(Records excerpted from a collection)
--*--

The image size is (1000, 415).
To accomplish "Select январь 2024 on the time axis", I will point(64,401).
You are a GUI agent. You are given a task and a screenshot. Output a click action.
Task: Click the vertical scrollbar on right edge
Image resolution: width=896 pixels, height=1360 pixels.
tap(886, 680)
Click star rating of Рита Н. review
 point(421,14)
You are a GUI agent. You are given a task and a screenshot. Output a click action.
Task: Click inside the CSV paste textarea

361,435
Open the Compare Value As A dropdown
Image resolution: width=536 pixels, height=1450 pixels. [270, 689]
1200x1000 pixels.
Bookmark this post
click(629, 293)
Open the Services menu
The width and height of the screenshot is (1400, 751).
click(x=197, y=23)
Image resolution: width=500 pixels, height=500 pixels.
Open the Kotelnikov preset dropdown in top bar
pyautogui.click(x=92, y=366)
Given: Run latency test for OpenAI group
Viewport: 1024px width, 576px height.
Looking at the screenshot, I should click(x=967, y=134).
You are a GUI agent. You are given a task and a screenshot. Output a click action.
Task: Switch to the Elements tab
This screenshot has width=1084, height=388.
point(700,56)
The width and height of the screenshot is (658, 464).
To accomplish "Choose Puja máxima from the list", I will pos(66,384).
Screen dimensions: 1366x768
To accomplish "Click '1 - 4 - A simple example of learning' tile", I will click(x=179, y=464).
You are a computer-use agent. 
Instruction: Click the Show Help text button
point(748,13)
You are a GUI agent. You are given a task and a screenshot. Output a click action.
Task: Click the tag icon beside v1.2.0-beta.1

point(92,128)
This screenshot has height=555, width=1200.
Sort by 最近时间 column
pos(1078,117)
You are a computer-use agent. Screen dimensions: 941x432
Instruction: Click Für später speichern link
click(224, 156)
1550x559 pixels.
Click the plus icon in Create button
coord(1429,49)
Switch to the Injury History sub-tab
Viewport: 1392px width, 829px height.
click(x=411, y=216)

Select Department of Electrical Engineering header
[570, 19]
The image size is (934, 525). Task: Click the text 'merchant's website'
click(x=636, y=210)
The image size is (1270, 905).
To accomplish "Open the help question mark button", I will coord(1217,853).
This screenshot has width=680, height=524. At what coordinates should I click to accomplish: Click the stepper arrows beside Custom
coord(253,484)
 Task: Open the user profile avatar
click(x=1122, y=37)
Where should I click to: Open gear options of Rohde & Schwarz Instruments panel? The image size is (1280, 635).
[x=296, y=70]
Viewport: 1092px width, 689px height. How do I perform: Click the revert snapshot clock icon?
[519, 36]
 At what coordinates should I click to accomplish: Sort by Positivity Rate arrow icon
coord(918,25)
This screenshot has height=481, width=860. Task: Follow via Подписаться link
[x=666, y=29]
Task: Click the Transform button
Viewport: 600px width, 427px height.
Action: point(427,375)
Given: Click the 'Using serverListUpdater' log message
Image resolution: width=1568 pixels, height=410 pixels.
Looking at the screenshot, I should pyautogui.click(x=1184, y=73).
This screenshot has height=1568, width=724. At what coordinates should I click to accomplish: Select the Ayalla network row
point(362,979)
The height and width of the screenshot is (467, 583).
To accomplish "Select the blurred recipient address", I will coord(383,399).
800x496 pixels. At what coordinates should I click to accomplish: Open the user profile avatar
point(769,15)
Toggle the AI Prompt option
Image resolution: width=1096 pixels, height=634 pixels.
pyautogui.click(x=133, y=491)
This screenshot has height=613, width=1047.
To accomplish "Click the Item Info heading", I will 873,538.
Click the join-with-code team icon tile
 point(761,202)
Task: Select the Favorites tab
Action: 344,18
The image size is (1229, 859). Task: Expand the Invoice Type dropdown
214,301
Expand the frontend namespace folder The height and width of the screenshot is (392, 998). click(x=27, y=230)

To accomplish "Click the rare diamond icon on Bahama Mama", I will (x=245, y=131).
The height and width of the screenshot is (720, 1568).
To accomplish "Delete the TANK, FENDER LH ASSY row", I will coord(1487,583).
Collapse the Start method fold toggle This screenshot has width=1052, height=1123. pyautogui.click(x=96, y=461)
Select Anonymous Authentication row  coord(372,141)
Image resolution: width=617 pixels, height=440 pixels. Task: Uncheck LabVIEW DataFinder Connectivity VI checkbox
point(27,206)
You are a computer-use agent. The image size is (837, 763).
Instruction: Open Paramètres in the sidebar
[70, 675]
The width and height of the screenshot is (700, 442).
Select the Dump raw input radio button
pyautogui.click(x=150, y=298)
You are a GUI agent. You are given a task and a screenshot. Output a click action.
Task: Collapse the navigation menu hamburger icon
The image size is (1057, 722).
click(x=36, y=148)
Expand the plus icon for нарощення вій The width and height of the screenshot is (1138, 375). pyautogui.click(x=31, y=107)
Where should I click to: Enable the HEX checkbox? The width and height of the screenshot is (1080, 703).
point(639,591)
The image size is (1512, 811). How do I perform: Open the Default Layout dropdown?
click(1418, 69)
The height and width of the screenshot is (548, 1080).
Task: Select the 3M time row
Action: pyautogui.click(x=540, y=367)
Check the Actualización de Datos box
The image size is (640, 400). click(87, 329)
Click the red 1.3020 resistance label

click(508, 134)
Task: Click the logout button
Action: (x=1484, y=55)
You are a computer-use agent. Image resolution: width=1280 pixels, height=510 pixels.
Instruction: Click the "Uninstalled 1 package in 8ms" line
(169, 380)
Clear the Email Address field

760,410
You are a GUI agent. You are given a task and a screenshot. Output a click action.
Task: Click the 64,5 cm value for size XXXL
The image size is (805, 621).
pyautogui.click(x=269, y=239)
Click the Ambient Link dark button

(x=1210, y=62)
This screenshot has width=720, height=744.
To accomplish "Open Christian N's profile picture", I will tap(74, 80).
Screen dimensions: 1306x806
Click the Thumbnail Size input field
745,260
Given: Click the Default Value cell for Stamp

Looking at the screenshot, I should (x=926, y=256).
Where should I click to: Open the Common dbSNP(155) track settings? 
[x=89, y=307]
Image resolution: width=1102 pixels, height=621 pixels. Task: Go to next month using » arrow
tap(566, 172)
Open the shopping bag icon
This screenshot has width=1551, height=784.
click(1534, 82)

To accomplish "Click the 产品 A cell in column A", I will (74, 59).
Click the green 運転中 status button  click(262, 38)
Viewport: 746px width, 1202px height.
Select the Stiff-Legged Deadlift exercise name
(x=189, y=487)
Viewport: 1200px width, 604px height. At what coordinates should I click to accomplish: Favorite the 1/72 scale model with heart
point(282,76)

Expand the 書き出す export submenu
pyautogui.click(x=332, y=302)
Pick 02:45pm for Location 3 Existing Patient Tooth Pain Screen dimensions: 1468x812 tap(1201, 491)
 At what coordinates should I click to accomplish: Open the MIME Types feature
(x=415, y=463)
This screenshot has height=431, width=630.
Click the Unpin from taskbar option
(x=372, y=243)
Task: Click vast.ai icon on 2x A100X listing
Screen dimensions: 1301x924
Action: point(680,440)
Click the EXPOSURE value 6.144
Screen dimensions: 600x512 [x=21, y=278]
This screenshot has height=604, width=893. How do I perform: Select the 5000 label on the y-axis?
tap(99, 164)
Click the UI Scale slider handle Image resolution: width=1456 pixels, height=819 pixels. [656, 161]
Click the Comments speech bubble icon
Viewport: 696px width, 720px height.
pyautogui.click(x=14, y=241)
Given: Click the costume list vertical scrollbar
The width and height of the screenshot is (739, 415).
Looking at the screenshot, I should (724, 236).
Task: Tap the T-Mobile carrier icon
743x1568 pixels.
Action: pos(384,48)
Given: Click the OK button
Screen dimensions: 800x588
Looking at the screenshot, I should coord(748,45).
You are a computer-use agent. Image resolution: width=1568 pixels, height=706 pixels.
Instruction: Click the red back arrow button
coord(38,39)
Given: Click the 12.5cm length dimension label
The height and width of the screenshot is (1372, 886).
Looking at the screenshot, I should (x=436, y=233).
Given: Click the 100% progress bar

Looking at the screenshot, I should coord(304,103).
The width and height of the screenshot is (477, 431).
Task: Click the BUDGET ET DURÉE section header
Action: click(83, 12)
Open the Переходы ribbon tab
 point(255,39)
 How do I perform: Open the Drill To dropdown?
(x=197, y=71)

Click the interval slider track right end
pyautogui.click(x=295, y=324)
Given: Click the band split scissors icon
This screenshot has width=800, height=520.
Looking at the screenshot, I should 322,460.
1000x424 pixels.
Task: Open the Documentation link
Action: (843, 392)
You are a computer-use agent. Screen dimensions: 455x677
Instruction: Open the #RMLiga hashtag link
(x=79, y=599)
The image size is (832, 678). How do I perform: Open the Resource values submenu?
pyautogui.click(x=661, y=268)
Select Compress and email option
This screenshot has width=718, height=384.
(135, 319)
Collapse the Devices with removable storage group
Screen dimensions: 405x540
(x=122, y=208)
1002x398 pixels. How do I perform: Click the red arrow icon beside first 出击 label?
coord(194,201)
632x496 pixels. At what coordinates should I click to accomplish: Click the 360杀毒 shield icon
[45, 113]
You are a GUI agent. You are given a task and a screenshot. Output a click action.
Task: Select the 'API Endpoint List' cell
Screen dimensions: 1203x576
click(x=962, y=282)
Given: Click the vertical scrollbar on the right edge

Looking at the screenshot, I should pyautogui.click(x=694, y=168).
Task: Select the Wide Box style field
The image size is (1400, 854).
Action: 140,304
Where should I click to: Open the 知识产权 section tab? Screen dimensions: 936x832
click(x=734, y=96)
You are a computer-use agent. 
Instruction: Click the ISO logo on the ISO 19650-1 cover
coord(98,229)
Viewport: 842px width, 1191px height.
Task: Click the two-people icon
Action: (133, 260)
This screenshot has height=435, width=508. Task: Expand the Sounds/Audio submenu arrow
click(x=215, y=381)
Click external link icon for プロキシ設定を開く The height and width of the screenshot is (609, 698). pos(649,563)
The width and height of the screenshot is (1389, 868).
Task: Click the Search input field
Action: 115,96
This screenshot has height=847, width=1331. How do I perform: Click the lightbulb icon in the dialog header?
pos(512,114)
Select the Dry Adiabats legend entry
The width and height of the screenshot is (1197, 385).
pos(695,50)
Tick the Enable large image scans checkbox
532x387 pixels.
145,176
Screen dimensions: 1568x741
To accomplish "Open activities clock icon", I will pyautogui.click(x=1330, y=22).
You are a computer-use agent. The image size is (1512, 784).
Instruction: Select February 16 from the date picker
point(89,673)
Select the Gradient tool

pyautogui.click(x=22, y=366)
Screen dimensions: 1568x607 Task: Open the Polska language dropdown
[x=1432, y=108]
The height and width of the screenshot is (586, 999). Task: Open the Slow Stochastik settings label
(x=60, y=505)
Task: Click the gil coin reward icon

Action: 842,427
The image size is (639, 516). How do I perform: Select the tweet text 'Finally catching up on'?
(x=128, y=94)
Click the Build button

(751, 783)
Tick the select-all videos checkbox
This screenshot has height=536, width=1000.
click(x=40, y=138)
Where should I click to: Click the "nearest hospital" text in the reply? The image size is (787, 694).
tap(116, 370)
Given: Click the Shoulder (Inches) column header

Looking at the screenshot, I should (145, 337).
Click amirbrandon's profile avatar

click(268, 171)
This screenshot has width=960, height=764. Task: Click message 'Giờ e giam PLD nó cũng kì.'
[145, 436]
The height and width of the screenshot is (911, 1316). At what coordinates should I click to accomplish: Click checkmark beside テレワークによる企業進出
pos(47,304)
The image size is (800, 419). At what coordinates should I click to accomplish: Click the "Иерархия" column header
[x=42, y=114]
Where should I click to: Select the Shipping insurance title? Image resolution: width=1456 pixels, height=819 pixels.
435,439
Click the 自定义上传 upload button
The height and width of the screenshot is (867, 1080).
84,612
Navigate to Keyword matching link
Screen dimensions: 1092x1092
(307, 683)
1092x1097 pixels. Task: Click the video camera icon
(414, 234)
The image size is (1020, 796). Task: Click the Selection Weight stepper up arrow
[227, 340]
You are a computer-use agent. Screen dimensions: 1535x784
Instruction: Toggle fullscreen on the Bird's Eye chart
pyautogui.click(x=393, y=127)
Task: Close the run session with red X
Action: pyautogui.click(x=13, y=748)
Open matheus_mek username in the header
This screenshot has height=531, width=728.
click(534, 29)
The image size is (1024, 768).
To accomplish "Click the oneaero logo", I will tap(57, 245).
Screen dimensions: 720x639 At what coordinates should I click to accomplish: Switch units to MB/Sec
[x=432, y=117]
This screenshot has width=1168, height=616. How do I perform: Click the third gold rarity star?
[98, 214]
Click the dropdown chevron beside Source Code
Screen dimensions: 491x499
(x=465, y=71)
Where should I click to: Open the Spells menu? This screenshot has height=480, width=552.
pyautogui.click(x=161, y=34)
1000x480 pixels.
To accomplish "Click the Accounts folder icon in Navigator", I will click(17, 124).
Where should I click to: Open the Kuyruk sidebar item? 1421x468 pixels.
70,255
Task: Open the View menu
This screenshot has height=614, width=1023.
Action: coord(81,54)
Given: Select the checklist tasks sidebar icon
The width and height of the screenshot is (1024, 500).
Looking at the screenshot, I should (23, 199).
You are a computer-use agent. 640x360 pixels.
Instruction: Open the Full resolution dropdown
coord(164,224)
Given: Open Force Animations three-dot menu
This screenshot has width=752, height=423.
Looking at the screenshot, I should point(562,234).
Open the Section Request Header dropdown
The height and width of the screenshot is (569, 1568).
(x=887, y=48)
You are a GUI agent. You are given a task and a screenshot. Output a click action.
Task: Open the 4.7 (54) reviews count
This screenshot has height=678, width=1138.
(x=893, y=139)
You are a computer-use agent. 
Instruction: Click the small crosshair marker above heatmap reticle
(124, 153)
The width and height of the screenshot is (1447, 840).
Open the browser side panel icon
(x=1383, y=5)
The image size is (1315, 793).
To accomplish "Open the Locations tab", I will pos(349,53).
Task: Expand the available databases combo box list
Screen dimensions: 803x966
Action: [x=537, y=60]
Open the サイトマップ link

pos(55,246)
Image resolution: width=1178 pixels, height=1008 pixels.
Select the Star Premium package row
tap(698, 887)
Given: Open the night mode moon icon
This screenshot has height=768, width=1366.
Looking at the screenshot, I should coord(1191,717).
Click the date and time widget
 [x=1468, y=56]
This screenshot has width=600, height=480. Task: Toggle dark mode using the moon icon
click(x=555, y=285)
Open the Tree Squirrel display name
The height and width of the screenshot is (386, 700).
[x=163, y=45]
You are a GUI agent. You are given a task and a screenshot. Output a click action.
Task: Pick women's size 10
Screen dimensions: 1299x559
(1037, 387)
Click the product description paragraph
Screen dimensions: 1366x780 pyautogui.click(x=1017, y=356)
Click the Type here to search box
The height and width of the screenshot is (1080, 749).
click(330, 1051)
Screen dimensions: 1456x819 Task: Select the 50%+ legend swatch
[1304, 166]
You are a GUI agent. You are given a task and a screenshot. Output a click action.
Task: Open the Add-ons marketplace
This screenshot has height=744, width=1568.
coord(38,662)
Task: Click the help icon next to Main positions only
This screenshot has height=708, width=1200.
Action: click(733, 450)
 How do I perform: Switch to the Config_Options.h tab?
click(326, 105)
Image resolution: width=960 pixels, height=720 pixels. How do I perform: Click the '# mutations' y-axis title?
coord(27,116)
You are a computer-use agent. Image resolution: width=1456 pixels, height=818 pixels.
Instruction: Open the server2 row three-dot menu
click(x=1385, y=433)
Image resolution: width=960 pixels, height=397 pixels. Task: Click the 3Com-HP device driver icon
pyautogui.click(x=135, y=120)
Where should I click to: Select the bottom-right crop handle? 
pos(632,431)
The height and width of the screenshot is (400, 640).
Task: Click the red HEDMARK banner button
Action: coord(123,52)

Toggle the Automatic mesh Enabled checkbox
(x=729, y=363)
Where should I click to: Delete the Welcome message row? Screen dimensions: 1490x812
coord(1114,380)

--*--

Wherever a line of the entries holds the string "computer", copy that line.

You are a computer-use agent. 
You are a computer-use agent. Screen dimensions: 941x432
You are a computer-use agent. The image size is (837, 763).
You are a computer-use agent. Image resolution: width=1280 pixels, height=510 pixels.
You are a computer-use agent. Image resolution: width=1568 pixels, height=706 pixels.
You are a computer-use agent. Screen dimensions: 455x677
You are a computer-use agent. 
You are a computer-use agent. The image size is (1512, 784).
You are a computer-use agent. Screen dimensions: 1535x784
You are a computer-use agent. 640x360 pixels.
You are a computer-use agent. 
You are a computer-use agent. Image resolution: width=1456 pixels, height=818 pixels.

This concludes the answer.